----- Supplied material
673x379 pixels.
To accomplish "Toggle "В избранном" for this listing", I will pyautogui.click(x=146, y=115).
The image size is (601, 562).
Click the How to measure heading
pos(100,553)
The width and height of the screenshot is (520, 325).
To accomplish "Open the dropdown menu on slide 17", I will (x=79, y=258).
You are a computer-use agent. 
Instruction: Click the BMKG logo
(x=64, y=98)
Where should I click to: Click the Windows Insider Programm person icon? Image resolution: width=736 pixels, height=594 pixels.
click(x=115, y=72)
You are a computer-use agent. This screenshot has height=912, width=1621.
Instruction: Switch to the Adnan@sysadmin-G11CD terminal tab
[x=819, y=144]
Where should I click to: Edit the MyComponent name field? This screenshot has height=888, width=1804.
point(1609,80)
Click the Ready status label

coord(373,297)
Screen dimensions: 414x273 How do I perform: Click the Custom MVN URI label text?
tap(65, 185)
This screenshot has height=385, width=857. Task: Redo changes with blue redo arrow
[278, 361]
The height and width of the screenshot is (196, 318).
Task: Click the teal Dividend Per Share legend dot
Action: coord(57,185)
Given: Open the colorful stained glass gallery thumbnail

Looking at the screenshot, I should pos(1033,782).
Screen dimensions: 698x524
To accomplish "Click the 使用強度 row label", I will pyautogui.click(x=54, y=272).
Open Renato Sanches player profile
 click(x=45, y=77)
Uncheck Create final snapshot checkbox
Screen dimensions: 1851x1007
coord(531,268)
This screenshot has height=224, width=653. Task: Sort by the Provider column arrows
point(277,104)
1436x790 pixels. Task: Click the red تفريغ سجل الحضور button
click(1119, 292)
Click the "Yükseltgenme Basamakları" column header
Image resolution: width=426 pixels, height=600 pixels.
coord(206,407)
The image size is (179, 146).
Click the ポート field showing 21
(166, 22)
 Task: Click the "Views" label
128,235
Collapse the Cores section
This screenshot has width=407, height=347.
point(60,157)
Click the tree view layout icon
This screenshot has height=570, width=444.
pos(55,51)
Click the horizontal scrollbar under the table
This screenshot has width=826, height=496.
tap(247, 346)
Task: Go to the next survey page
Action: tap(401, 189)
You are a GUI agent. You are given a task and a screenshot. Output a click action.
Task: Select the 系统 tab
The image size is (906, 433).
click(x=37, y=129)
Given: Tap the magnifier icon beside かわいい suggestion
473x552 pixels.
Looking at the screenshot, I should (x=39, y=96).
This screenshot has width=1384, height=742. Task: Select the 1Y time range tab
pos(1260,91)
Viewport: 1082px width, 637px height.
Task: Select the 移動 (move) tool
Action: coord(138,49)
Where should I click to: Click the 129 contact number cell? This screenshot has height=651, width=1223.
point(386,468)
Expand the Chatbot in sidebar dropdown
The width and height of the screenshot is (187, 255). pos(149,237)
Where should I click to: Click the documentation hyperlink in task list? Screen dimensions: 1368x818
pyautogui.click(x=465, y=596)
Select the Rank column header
----------
_Work to complete_: Render the records between the line holding "Where should I click to: Edit" and the line holding "tap(65, 185)", inclusive, as a Markdown table with the columns Row and Text. Number each line in Row, put the line itself in Text, and omit blank lines.

_Answer to this exercise_:
| Row | Text |
|---|---|
| 1 | Where should I click to: Edit the MyComponent name field? This screenshot has height=888, width=1804. |
| 2 | point(1609,80) |
| 3 | Click the Ready status label |
| 4 | coord(373,297) |
| 5 | Screen dimensions: 414x273 How do I perform: Click the Custom MVN URI label text? |
| 6 | tap(65, 185) |